## Task brief
Print only the lines from the one with "Given: Add the Delta ProClean 6.0 to cart" through the end of the data, exactly, and please omit pictures.

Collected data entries
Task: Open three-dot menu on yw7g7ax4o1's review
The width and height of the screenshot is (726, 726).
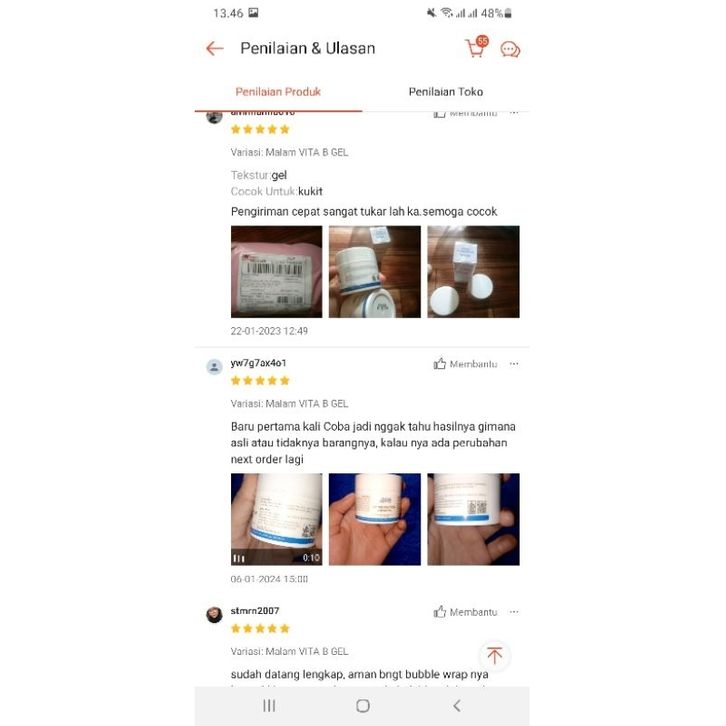Action: point(514,364)
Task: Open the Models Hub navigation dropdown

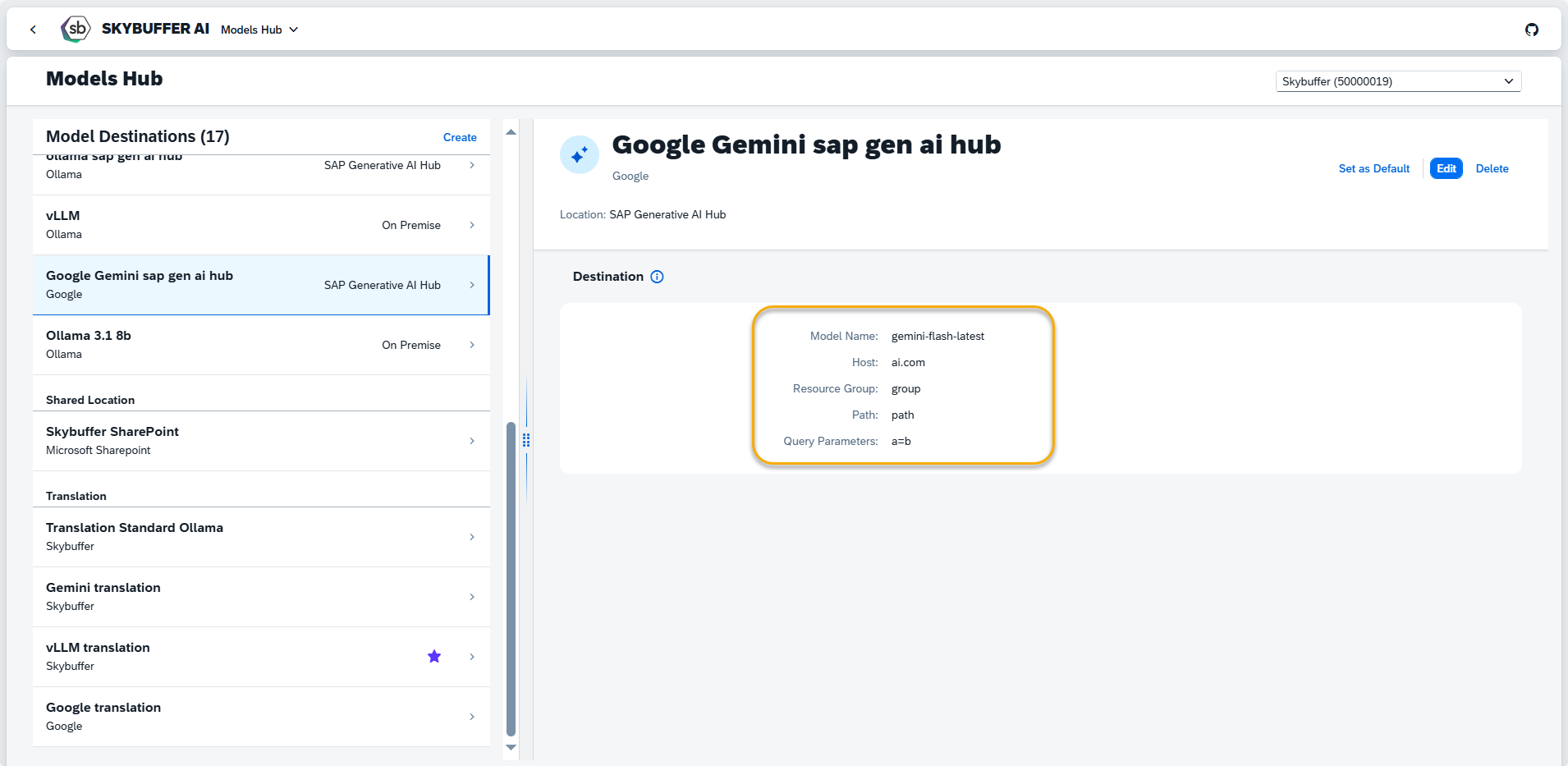Action: coord(259,30)
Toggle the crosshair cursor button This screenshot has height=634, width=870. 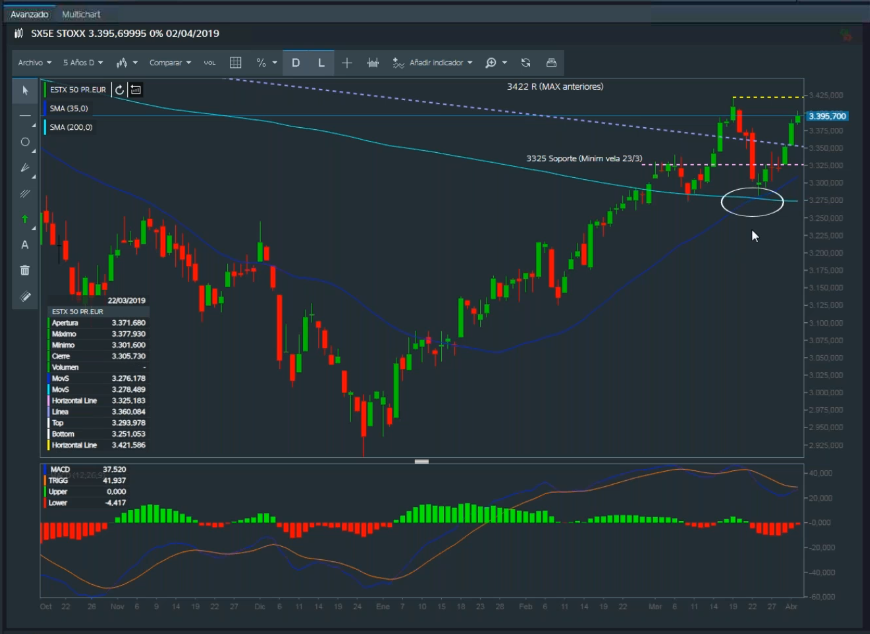click(x=347, y=62)
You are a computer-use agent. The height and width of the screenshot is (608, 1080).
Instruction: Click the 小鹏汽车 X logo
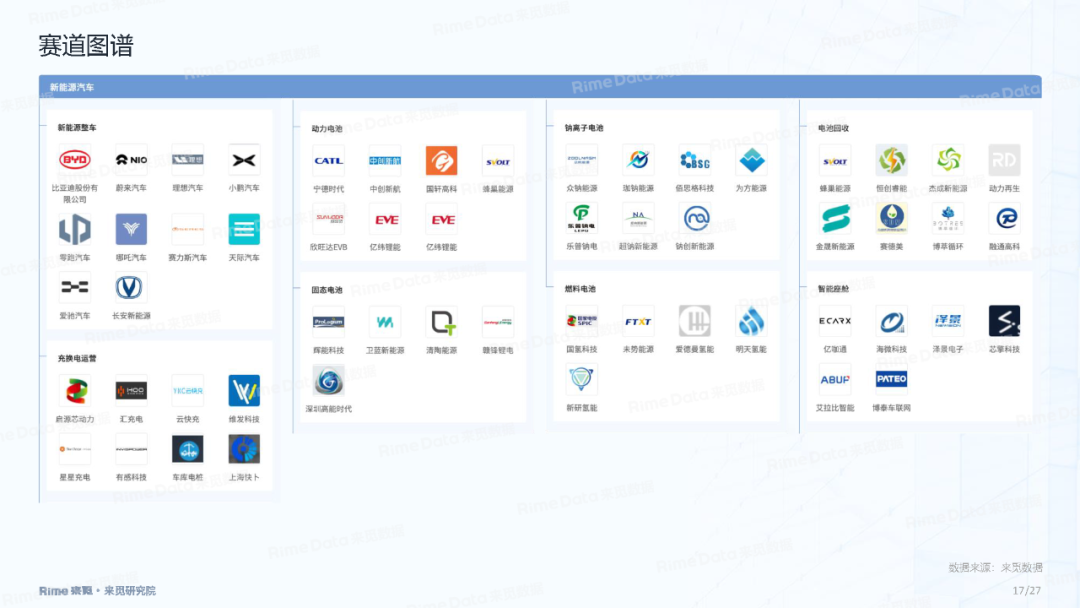pos(244,160)
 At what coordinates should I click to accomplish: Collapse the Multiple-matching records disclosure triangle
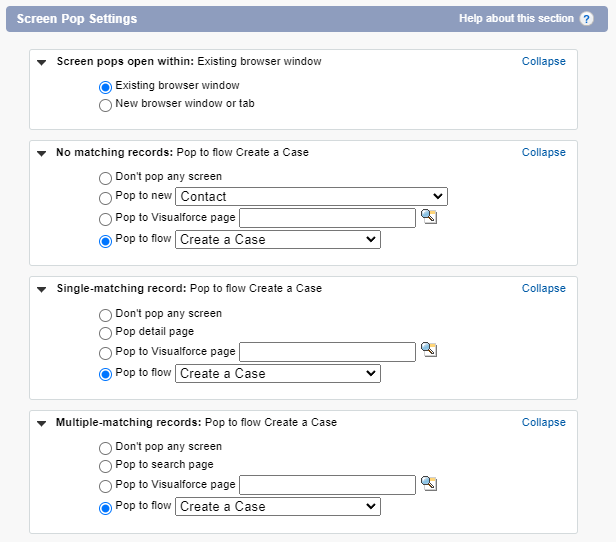coord(42,423)
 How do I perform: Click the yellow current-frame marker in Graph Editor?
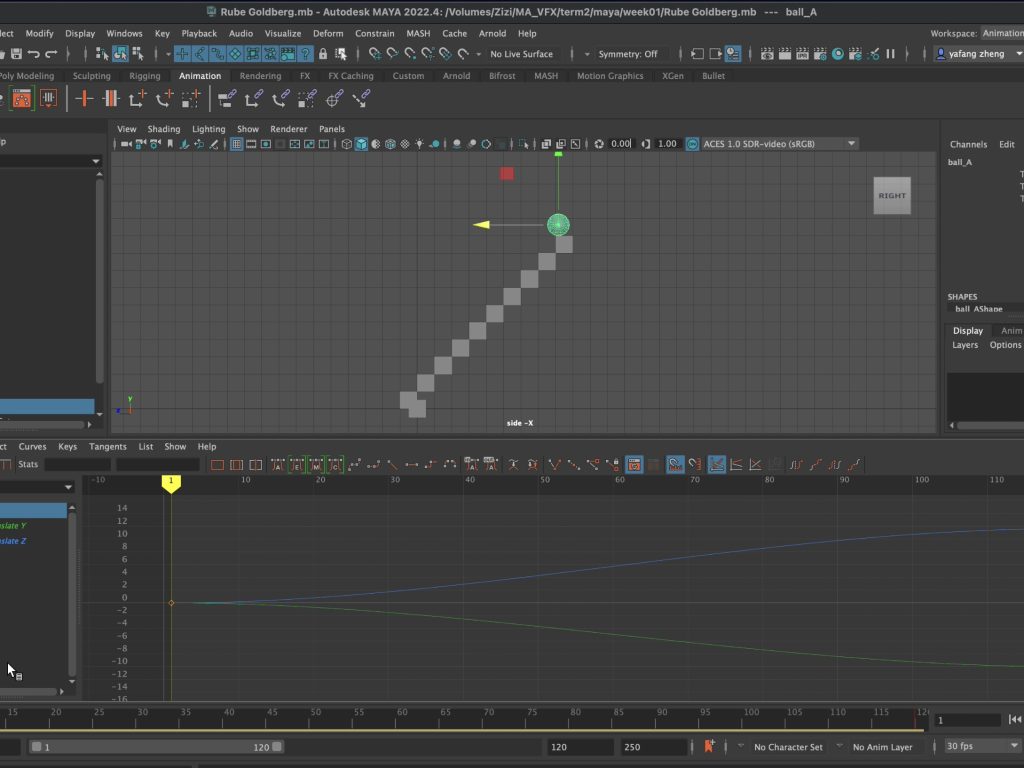(171, 483)
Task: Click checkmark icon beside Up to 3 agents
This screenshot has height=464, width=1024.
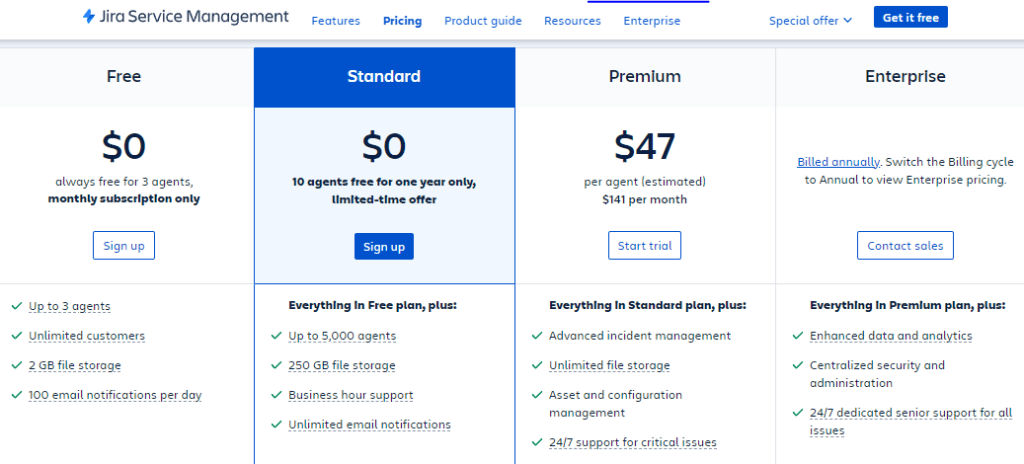Action: [16, 306]
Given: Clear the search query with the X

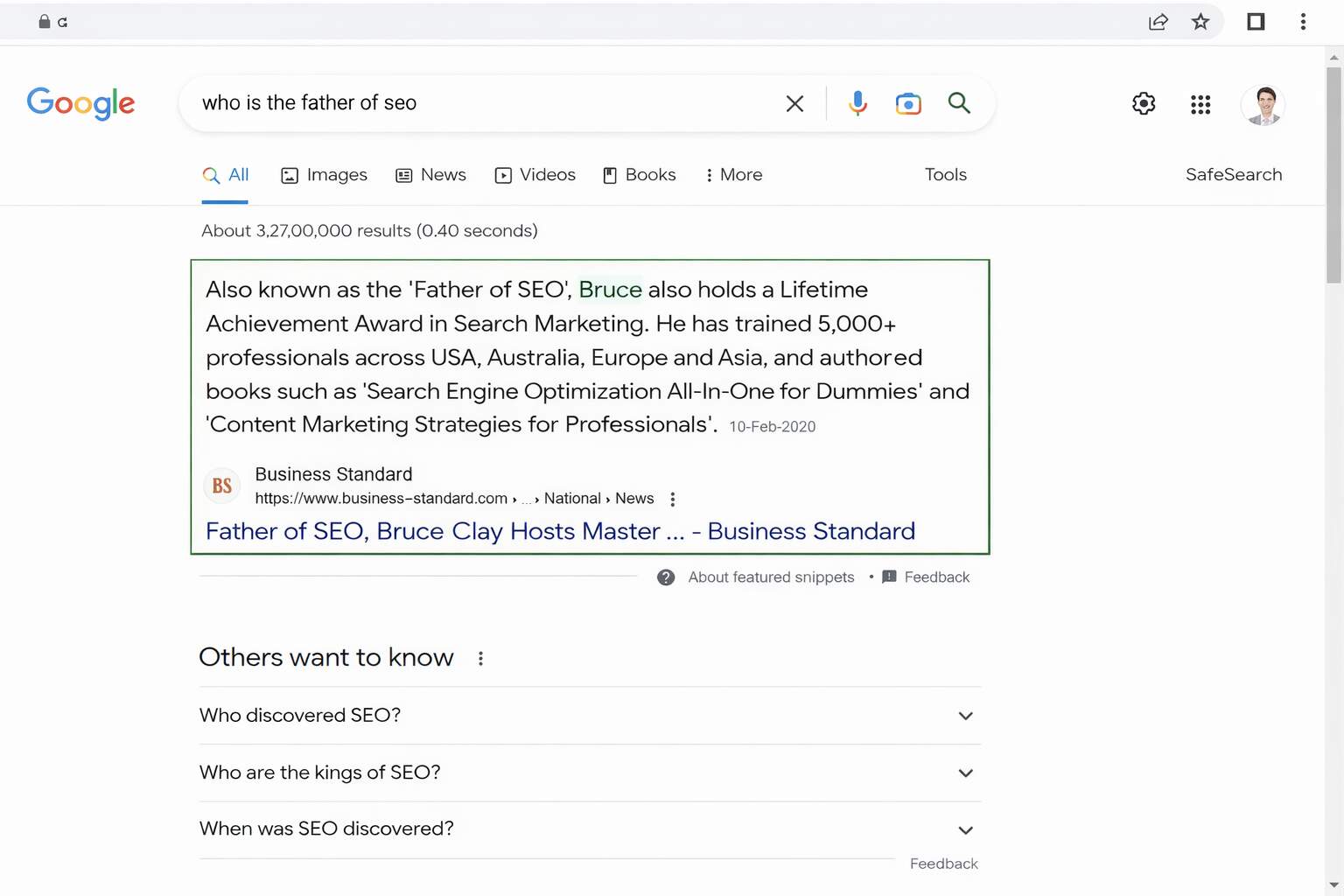Looking at the screenshot, I should [794, 103].
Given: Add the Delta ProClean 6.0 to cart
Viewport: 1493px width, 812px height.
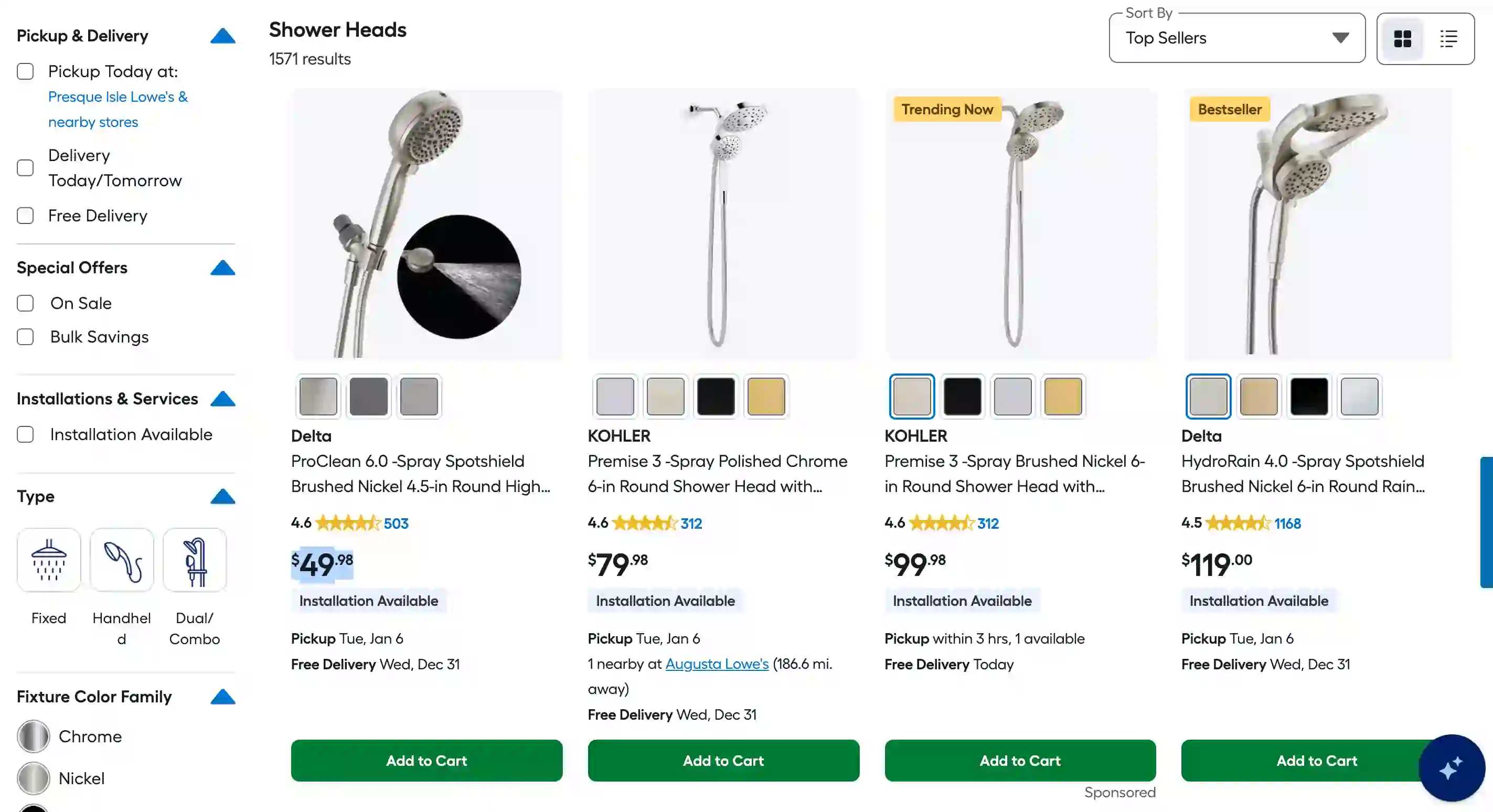Looking at the screenshot, I should coord(426,761).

## Written answer
Given: Add the Delta ProClean 6.0 to cart
Viewport: 1493px width, 812px height.
Looking at the screenshot, I should coord(426,761).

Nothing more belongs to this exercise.